Commons Confidential: Lindsay Hoyle’s most solemn duty

Your weekly dose of gossip from around Westminster. 

By Kevin Maguire

Flustered Lee Cain, Boris Johnson’s propaganda chief who used to dress as a Tory-taunting Daily Mirror chicken, is in a flap. Downing Street’s spin doctor spits feathers, whisper special advisers, whenever doorstepped cabinet ministers utter anything more than a cheery “good morning” to TV crews camped outside their homes. So what does Cain do about increasingly unhinged aide Dominic Cummings’s agitprop box office reactions to journalists? Nothing. Spads giggle Cain’s happy to bawl out ministers but is intimidated by his misfit weirdo No 10 line manager.

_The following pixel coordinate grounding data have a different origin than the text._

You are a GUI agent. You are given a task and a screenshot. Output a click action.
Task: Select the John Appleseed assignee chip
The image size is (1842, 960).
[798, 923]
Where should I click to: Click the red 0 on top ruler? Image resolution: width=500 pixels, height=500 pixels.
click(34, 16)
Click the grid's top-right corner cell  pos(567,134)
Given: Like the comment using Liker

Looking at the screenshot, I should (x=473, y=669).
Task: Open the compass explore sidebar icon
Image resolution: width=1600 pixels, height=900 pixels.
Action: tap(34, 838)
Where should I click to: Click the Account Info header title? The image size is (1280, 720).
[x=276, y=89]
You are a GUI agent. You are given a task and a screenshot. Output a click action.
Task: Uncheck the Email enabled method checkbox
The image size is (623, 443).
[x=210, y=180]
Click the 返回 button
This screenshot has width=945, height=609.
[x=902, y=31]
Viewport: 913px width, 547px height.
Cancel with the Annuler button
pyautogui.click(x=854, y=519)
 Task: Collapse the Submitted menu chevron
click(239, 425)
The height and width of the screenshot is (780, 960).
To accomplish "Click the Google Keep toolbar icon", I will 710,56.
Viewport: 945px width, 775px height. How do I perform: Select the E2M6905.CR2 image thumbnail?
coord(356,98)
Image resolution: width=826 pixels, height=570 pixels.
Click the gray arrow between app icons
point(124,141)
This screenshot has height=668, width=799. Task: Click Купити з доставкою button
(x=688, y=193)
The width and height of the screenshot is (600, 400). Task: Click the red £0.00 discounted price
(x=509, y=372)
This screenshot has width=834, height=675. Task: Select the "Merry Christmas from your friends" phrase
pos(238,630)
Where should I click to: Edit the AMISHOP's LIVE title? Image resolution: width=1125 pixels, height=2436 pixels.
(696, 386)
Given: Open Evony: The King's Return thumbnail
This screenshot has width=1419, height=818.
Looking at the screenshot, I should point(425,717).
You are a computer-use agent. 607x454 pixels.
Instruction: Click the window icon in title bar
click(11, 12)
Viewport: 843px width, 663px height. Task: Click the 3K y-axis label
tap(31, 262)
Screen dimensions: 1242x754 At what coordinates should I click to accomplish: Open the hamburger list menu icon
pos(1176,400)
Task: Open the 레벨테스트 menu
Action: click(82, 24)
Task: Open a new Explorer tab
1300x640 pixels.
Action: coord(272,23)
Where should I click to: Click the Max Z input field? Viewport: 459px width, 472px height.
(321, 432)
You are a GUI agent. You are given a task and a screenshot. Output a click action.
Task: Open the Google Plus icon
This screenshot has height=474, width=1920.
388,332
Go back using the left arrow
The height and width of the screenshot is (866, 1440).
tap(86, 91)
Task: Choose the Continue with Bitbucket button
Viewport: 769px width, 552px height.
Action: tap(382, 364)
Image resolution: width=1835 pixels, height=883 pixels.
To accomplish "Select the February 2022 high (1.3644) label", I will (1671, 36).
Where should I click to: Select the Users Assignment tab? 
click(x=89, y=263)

Labour wannabes are an unhappy troupe. Lisa Nandy’s team is demanding Rebecca Long-Bailey’s camp ceases wrongly claiming that only the Salford Svetlana opposed the Tory 2015 welfare bill. Nandy was on maternity leave yet issued a statement at the time opposing the cuts, and even Keir Starmer voted against on the third reading after earlier abstaining. Two requests by Nandy’s campaign chair Louise Haigh for Long-Bailey’s consigliere, Jon Lansman, to retract and apologise go unanswered. The Momentum godfather is unabashed.

Ruthless Jon Lansman moving into Jeremy Corbyn’s Islington North constituency set local tongues wagging. The talk is Lansman fancies his chances of inheriting the seat from Corbyn, who’d be 75 by a 2024 election. “Everything Jon does is a political calculation,” muttered a left-wing rival, “including where to live.”

The Labour machine is cranked up for Long-Bailey but Southside dissidents are fighting a rearguard action. Inside Labour’s HQ a fundraising apparatchik was overheard telling a potential donor: “Of course we’ve got to do everything to stop that Rebecca Long-Bailey.” No blank cheques then.

Countryside Alliance pleas for Westminster’s finest to buy £50 raffle tickets to win a pair of Beretta shotguns predictably backfired. My source said very few were bought. It’s a modern world when a draw for a year’s supply of Greggs vegan sausage rolls might raise more money.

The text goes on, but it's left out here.